Tables: The Framework of Data Storage
A table is a collection of related data organized within a database. Think of a table as a neatly structured grid, like a spreadsheet. It's a space where you can store information about a specific topic, such as employees in a company.
In our ongoing exploration, we're working with an employees
table. This table is designed to hold all the information about employees in a particular organization.

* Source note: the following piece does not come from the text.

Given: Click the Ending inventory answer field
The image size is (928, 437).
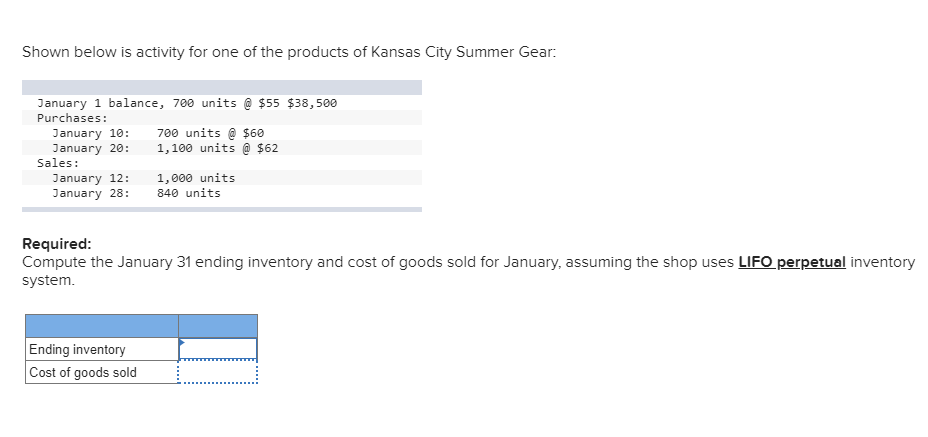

Columns: Defining the Characteristics
Columns in a table define what kind of information will be stored. Each column has a unique name and a specific data type, which sets the rules for the data that can be stored in that column.
In the employees
table, here are some of the columns:
id
: The unique identifier for each employee.first_name
: The first name of the employee.gender
: The gender of the employee.start_date
: The date the employee started working.
CREATE TABLE employees (
id VARCHAR(21) PRIMARY KEY,
first_name VARCHAR(50),
gender VARCHAR(10),
start_date DATE,
...
);
These columns provide structure and enforce consistency within the data.
Rows: Individual Entries of Data
Rows are the individual records within a table. Each row contains a unique set of data, corresponding to the columns defined in the table.
Imagine each row in the employees
table as different employees. The id
column will contain that employee's unique ID, the first_name
column will contain their first name, and so on.
For example, a row might look like this:
id
: '12345'first_name
: 'John'gender
: 'Male'start_date
: '2022-08-17'
Types of Tables in PostgreSQL
Imagine a rapidly growing tech company, TechCorp, that needs to build a robust HR System to manage its expanding workforce.
The HR System must handle various aspects such as employee details, temporary analysis, fast data processing, historical data, and remote data access.
Let's see how different types of PostgreSQL tables can be utilized to meet these requirements.
1. Regular Tables: Storing Employee Details
Requirement: TechCorp needs to store detailed information about its employees, including their names, salaries, positions, and departments.
Solution: Regular tables can be used to store this structured data.
CREATE TABLE employees (
id SERIAL PRIMARY KEY,
name VARCHAR(50),
salary DECIMAL(10, 2),
position VARCHAR(30),
department VARCHAR(30)
);
2. Temporary Tables: Conducting Temporary Analysis
Requirement: The HR team often conducts temporary analysis on employee performance and needs a place to store this transient data.
Solution: Temporary tables are perfect for this purpose.
CREATE TEMP TABLE temp_performance AS
SELECT * FROM employees WHERE performance_rating > 8;
3. Unlogged Tables: Fast Data Processing
Requirement: TechCorp's HR System requires real-time processing of attendance data, and speed is crucial.
Solution: Unlogged tables, which skip Write-Ahead Logging, can be used for fast data processing.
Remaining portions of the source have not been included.